Hoje é um Belo Dia para Matar chega ao Brasil pela DarkSide com a mesma sutileza perversa que fez Beneath the Trees Where Nobody Sees (o título original da obra) se destacar lá fora. É aquele tipo de HQ que, se você folhear rápido, pode até confundir com um livro infantil: cores suaves, bichinhos antropomórficos, uma vila acolhedora e uma protagonista que parece saída de uma prateleira de pelúcias. Mas basta virar poucas páginas para perceber que Patrick Horvath está interessado justamente no atrito entre o adorável e o abominável. E ele leva essa ideia até as últimas consequências.
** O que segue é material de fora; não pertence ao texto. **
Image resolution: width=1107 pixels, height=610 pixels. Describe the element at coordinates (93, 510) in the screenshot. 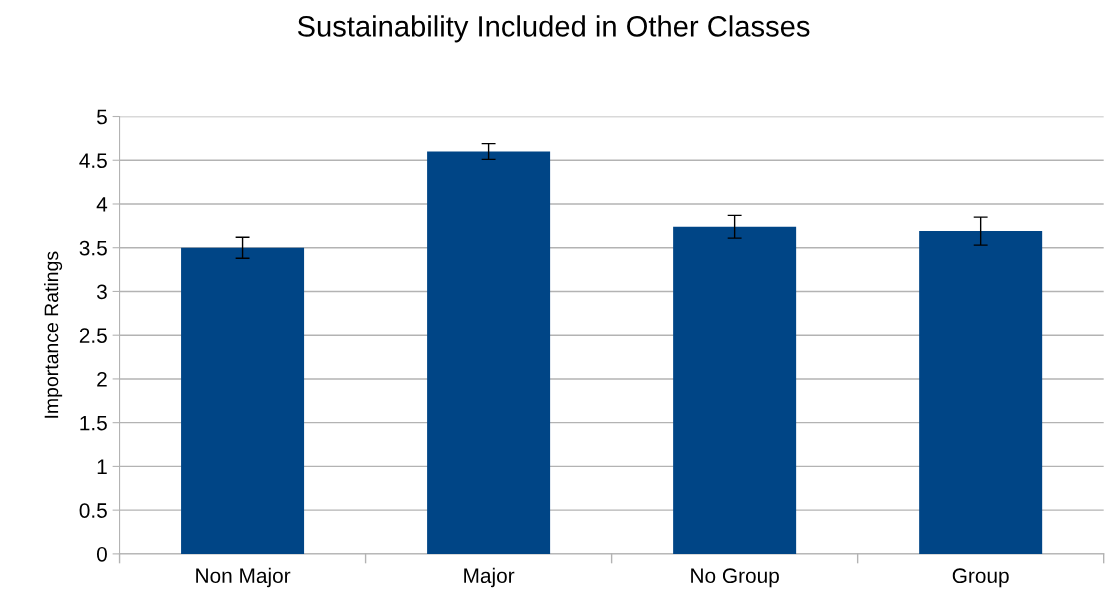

Samantha Strong, a ursa que vive na pequena Bosque do Riacho, é a espinha dorsal dessa desconfortável simbiose. Por fora, uma cidadã modelo. Por dentro, uma serial killer disciplinada, com código próprio e um método tão organizado quanto perturbador. Horvath brinca com essa duplicidade como quem afia uma faca: cada gesto gentil esconde uma sombra, cada enquadramento aconchegante prepara terreno para a ruptura. O resultado é um horror afiado, um quadrinho que seduz visualmente enquanto vai corroendo o leitor pelas bordas.
Patrick Horvath entrega uma narrativa que opera em ritmo de relógio, alternando tensão e explosões brutais sem perder o fio emocional. E, o mais interessante: ele nunca pede desculpas pela protagonista. Samantha é construída para incomodar e para atrair. A HQ inteira se alimenta desse conflito moral, desse desconforto que não oferece respostas fáceis. Você torce contra ela, torce por ela, e às vezes nem percebe a linha tênue que separa as duas coisas.
Hoje é um Belo Dia para Matar funciona porque enxerga no terror mais íntimo, aquele que se esconde sob a rotina, um material poderoso. Não é apenas sobre mortes, investigações ou a mecânica de um serial killer: é sobre o que existe por trás das fachadas, sobre a violência que pode crescer em qualquer lugar, até nos cenários mais acolhedores.
É uma HQ elegante, cruel e surpreendentemente refinada. E que confirma Patrick Horvath como um autor capaz de transformar um bosque ensolarado em um abismo, daqueles onde você olha para dentro e a escuridão devolve o olhar.
A edição brasileira da Darkside vem em capa dura com 160 páginas coloridas em papel offset, com o acabamento de luxo mantendo o contraste entre o fofinho e o grotesco como parte da experiência, quase como um aviso silencioso de que nada aqui é exatamente o que parece.